Baby Bean is Growing

 BabyFruit Ticker

Tuesday, February 03, 2004


(I'm trying out the name Naida for my fire and water / Romeo Juliet story for the water character. The name means "water nymph.")

Naida paused and looked down. Far below her, on the forest floor, a figure lay prone in the soft fern bed. His hair was wild and bright as sunlight, and his clothes were strange, made of some pale material the color of clouds. Fascinated, Naida headed for the nearest tree trunk and down towards the ground.

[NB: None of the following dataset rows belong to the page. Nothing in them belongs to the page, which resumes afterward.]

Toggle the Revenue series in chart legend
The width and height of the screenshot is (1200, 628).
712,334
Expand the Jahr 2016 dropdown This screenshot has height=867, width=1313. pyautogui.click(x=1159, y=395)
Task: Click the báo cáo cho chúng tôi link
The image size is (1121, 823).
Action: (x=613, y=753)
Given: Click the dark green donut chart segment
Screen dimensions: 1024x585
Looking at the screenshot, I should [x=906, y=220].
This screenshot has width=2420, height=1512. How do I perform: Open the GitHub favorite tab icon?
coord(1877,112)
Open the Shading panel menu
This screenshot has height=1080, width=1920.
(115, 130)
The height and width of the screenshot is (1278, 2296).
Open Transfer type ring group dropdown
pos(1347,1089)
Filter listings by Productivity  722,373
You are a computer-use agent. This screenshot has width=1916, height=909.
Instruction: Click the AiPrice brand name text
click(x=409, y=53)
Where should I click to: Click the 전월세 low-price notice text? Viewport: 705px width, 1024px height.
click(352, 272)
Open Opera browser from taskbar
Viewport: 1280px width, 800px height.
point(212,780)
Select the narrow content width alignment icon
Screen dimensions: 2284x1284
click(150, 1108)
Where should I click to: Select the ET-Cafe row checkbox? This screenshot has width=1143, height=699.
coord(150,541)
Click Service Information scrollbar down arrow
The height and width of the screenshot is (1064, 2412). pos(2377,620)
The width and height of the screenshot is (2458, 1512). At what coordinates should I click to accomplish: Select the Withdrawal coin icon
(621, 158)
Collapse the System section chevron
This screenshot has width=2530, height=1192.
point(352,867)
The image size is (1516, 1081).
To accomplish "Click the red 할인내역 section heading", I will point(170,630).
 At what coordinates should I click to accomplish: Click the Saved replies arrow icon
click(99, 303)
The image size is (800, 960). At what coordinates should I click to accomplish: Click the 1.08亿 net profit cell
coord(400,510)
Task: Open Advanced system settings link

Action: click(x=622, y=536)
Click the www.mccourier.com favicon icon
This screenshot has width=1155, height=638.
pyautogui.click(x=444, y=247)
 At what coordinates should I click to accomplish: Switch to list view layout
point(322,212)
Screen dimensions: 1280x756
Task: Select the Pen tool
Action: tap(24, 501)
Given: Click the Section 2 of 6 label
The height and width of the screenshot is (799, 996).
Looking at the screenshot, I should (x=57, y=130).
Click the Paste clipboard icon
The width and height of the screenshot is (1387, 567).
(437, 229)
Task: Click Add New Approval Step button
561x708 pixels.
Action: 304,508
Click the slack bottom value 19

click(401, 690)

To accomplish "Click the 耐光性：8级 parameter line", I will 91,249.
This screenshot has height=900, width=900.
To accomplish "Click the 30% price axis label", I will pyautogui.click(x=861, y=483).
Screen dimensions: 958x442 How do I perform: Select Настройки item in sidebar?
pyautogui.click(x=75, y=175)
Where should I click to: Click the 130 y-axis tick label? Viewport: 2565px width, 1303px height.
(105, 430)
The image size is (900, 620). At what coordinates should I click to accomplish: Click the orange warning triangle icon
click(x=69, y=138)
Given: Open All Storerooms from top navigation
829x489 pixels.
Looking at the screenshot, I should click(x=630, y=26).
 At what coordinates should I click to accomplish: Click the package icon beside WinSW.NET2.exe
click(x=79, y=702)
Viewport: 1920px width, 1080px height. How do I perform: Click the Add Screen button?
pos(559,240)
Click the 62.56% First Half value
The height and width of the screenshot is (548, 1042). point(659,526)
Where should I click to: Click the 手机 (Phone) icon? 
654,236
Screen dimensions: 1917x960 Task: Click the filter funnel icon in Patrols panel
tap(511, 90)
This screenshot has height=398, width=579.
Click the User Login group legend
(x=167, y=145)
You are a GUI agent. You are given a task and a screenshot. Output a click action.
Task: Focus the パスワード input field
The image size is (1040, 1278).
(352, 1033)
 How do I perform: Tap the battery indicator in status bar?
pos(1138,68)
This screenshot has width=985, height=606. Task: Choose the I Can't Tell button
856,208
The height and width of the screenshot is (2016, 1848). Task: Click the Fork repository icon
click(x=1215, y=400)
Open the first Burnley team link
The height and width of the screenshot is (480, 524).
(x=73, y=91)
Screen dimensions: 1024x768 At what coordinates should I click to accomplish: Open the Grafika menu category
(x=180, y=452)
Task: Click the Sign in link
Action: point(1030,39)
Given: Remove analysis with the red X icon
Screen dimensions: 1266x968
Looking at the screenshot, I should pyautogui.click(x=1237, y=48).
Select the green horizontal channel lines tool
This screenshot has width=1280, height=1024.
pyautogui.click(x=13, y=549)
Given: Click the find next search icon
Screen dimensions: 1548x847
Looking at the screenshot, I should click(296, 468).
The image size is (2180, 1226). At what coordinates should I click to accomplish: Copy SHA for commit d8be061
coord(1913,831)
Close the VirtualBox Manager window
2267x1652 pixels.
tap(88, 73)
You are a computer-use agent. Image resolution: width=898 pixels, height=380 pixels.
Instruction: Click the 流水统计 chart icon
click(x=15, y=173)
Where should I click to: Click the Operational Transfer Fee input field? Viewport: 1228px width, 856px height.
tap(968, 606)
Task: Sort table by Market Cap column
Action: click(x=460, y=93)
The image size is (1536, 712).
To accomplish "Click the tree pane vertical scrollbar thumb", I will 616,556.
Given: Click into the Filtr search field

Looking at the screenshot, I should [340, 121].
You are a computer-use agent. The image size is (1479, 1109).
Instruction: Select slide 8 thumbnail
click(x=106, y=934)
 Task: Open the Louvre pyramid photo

As a rule, her people rarely visited the forest floor. To them, it was a place of death, a portal to the afterlife, and the realm of the dead. Naida herself had been down to the earth only once with her brother when their mother had died. She had not liked it. The trees towering above her had made her feel claustrophobic, and so little light filtered down to the earth level that the plants there were strange and alien to her. She had felt pity for the men whose job it was to dig her mother's grave, for she knew they visited the earth almost every day.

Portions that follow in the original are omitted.